--- Material to process Enclosed Below ---
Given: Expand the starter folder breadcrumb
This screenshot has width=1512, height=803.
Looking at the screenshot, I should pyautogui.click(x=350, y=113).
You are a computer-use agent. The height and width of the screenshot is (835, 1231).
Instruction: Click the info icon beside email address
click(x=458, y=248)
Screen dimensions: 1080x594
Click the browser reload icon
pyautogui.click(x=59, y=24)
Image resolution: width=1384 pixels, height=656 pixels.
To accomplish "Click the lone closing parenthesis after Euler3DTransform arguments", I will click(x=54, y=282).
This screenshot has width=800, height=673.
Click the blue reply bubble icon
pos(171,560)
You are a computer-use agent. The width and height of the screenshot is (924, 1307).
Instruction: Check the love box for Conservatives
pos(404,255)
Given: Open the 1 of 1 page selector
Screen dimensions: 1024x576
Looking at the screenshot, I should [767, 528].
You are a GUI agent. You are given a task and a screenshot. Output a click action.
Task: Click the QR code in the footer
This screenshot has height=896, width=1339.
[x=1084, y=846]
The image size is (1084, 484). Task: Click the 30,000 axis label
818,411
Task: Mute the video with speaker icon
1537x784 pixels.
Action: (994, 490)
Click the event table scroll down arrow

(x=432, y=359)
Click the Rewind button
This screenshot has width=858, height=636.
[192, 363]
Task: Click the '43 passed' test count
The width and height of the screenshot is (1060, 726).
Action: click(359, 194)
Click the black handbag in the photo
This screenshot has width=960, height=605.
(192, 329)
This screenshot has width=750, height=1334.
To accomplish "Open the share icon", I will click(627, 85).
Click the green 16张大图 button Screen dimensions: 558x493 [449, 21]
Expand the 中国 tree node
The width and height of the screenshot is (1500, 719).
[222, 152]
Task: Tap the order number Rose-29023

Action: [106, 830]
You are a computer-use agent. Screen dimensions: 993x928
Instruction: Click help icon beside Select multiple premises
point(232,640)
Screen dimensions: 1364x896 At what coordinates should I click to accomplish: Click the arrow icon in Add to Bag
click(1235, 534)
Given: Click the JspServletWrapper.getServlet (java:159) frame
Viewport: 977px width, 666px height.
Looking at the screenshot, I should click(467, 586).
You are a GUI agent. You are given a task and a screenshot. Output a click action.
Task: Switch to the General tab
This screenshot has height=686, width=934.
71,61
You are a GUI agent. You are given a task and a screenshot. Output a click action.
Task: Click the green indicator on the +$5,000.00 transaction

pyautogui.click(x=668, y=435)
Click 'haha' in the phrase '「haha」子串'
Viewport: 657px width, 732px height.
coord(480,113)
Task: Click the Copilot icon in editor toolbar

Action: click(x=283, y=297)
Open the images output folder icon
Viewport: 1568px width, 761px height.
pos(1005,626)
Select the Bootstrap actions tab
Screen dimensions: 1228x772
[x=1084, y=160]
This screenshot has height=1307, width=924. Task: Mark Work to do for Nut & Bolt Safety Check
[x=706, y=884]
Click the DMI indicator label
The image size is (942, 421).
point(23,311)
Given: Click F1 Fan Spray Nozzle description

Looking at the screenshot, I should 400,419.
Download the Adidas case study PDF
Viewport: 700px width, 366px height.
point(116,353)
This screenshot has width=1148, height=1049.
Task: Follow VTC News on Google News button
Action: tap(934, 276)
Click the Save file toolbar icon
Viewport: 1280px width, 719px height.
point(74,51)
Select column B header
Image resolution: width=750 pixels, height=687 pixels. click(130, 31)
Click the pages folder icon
--- End of Enclosed Material to process ---
Instructions for the task →
Write the entries out again, exactly and completely.

Answer to this exercise →
Given: Expand the starter folder breadcrumb
This screenshot has width=1512, height=803.
Looking at the screenshot, I should pyautogui.click(x=350, y=113).
You are a computer-use agent. The height and width of the screenshot is (835, 1231).
Instruction: Click the info icon beside email address
click(x=458, y=248)
Screen dimensions: 1080x594
Click the browser reload icon
pyautogui.click(x=59, y=24)
Image resolution: width=1384 pixels, height=656 pixels.
To accomplish "Click the lone closing parenthesis after Euler3DTransform arguments", I will click(x=54, y=282).
This screenshot has width=800, height=673.
Click the blue reply bubble icon
pos(171,560)
You are a computer-use agent. The width and height of the screenshot is (924, 1307).
Instruction: Check the love box for Conservatives
pos(404,255)
Given: Open the 1 of 1 page selector
Screen dimensions: 1024x576
Looking at the screenshot, I should [767, 528].
You are a GUI agent. You are given a task and a screenshot. Output a click action.
Task: Click the QR code in the footer
This screenshot has height=896, width=1339.
[x=1084, y=846]
The image size is (1084, 484). Task: Click the 30,000 axis label
818,411
Task: Mute the video with speaker icon
1537x784 pixels.
Action: (994, 490)
Click the event table scroll down arrow

(x=432, y=359)
Click the Rewind button
This screenshot has width=858, height=636.
[192, 363]
Task: Click the '43 passed' test count
The width and height of the screenshot is (1060, 726).
Action: click(359, 194)
Click the black handbag in the photo
This screenshot has width=960, height=605.
(192, 329)
This screenshot has width=750, height=1334.
To accomplish "Open the share icon", I will click(627, 85).
Click the green 16张大图 button Screen dimensions: 558x493 [449, 21]
Expand the 中国 tree node
The width and height of the screenshot is (1500, 719).
[222, 152]
Task: Tap the order number Rose-29023

Action: [106, 830]
You are a computer-use agent. Screen dimensions: 993x928
Instruction: Click help icon beside Select multiple premises
point(232,640)
Screen dimensions: 1364x896 At what coordinates should I click to accomplish: Click the arrow icon in Add to Bag
click(1235, 534)
Given: Click the JspServletWrapper.getServlet (java:159) frame
Viewport: 977px width, 666px height.
Looking at the screenshot, I should click(467, 586).
You are a GUI agent. You are given a task and a screenshot. Output a click action.
Task: Switch to the General tab
This screenshot has height=686, width=934.
71,61
You are a GUI agent. You are given a task and a screenshot. Output a click action.
Task: Click the green indicator on the +$5,000.00 transaction

pyautogui.click(x=668, y=435)
Click 'haha' in the phrase '「haha」子串'
Viewport: 657px width, 732px height.
coord(480,113)
Task: Click the Copilot icon in editor toolbar

Action: click(x=283, y=297)
Open the images output folder icon
Viewport: 1568px width, 761px height.
pos(1005,626)
Select the Bootstrap actions tab
Screen dimensions: 1228x772
[x=1084, y=160]
This screenshot has height=1307, width=924. Task: Mark Work to do for Nut & Bolt Safety Check
[x=706, y=884]
Click the DMI indicator label
The image size is (942, 421).
point(23,311)
Given: Click F1 Fan Spray Nozzle description

Looking at the screenshot, I should 400,419.
Download the Adidas case study PDF
Viewport: 700px width, 366px height.
point(116,353)
This screenshot has width=1148, height=1049.
Task: Follow VTC News on Google News button
Action: tap(934, 276)
Click the Save file toolbar icon
Viewport: 1280px width, 719px height.
point(74,51)
Select column B header
Image resolution: width=750 pixels, height=687 pixels. click(130, 31)
Click the pages folder icon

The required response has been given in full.